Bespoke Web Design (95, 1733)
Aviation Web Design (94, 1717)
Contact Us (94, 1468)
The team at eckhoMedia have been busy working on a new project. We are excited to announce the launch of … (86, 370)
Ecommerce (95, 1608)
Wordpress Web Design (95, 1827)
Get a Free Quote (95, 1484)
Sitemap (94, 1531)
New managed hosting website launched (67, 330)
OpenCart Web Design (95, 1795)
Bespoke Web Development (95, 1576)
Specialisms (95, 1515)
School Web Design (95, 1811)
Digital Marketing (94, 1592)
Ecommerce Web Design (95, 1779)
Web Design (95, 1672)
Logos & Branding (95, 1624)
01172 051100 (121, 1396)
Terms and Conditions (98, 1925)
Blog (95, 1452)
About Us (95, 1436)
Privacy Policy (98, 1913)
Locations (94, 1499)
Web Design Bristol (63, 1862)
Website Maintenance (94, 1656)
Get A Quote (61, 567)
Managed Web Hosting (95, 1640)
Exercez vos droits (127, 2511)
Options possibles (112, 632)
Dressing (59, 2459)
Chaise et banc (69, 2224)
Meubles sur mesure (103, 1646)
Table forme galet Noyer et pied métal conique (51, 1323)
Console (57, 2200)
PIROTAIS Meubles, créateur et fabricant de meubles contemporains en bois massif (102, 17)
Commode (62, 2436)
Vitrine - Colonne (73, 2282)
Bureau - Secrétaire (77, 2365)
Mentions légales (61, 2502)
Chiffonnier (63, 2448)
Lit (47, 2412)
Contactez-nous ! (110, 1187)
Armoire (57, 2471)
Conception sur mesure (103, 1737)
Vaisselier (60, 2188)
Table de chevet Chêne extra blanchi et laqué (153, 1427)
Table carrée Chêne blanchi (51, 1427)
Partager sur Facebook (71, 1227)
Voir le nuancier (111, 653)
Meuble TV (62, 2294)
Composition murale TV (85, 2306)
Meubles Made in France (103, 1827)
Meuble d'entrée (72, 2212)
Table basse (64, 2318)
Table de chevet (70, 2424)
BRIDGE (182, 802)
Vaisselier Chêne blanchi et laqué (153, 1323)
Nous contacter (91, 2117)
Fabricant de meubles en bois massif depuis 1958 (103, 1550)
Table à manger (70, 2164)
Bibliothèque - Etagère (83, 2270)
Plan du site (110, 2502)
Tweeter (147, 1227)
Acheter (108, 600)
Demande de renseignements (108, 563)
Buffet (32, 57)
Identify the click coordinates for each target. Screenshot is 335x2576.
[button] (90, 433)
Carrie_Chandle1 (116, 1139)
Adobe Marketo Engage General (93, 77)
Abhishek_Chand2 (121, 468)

########

● Instructions for the task
Count how many lines of the entries contain the word "mesure", and respond with that count only.

● Task solution
2